• _Trecho da fonte_:
----------
Dica de Documentário

Precisamos Falar do Assédio
2016
Direção: Paula Sacchetta


AS VEIAS ABERTAS DE UM PROBLEMA QUE INSISTIMOS EM IGNORAR

Poucas mulheres se propõem a falar do assédio. Umas, porque ainda não perceberam o quanto ele é nocivo numa sociedade machista. Outras, não falam por medo, já que a mulher que se levanta contra esse tipo de violência, logo é estigmatizada da pior forma ("mal comida", "mal amada", "feminazi"..). Já, os homens é que não falam mesmo sobre o assédio. Na posição de "machos", muitos acham que têm direito sobre o corpo da mulheres, e que uma "cantada", por mais desrespeitosa que seja, é, na verdade, um "elogio". Então, cabe a elas se resignarem e aceitarem caladas, e a eles é dado todo o direito a possuir a mulher que desejar (em todos os aspectos).




O documentário "Precisamos Falar do Assédio" é, portanto, a resposta a uma grave demanda: a das mulheres que precisam, ao menos, desabafarem a violência que sofreram, seja física ou psicológica. A estrutura do filme é simples, mas, eficiente: as mulheres que vão dar seus depoimentos são colocadas isoladas dentro de uma van, com apenas uma câmera de frente para elas, aonde pode relatar os seus casos de assédio. As que se sentem confortáveis em expô o que passaram, mostram o rosto. Já, aquelas que não se sentem à vontade por motivos óbvios, podem esconder-se por detrás de máscaras, vozes distorcidas, ou, simplesmente, na sombra. Foram, ao todo, 140 mulheres que passaram pelo projeto, com idades entre 15 e 84 anos, de várias classes socais. O documentário, no entanto, possui apenas 26 desses 140 relatos. E, são declarações que, de fato, impressionam.
----------
• _Dados apresentados_:
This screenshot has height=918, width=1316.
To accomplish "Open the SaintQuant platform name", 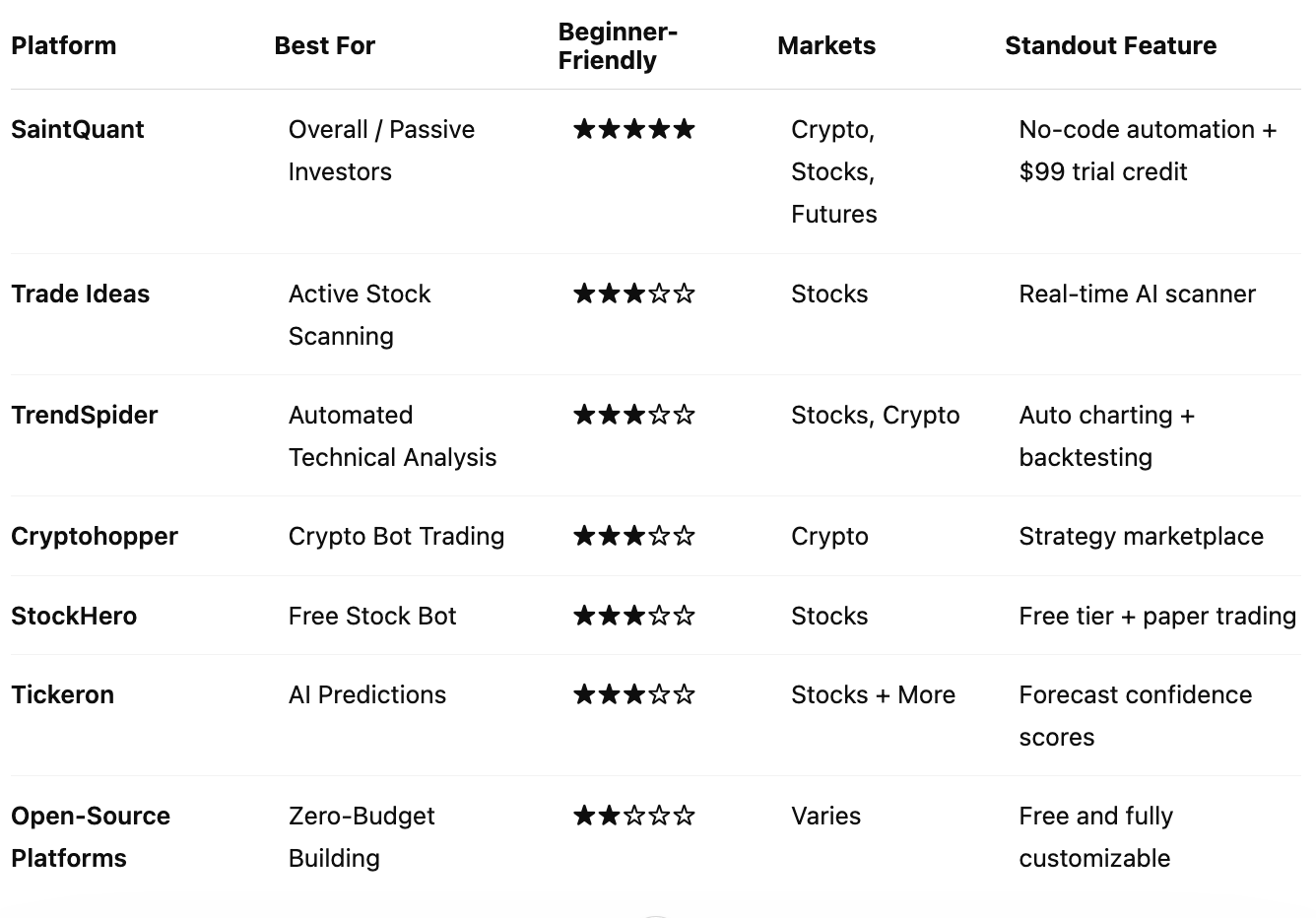I will click(77, 129).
----------
• _Objetivos_:
(a) Por favor, transcreva a dica de documentário desde "Dica de Documentário" até "todos os aspectos).", inclusive, substituindo "sociedade machista" por "sociedade patriarcal".
(b) Segundo a dica de documentário, qual era a faixa etária das mulheres que passaram pelo projeto?

• _Resultados das tarefas_:
(a)
Dica de Documentário

Precisamos Falar do Assédio
2016
Direção: Paula Sacchetta


AS VEIAS ABERTAS DE UM PROBLEMA QUE INSISTIMOS EM IGNORAR

Poucas mulheres se propõem a falar do assédio. Umas, porque ainda não perceberam o quanto ele é nocivo numa sociedade patriarcal. Outras, não falam por medo, já que a mulher que se levanta contra esse tipo de violência, logo é estigmatizada da pior forma ("mal comida", "mal amada", "feminazi"..). Já, os homens é que não falam mesmo sobre o assédio. Na posição de "machos", muitos acham que têm direito sobre o corpo da mulheres, e que uma "cantada", por mais desrespeitosa que seja, é, na verdade, um "elogio". Então, cabe a elas se resignarem e aceitarem caladas, e a eles é dado todo o direito a possuir a mulher que desejar (em todos os aspectos).

(b) Entre 15 e 84 anos.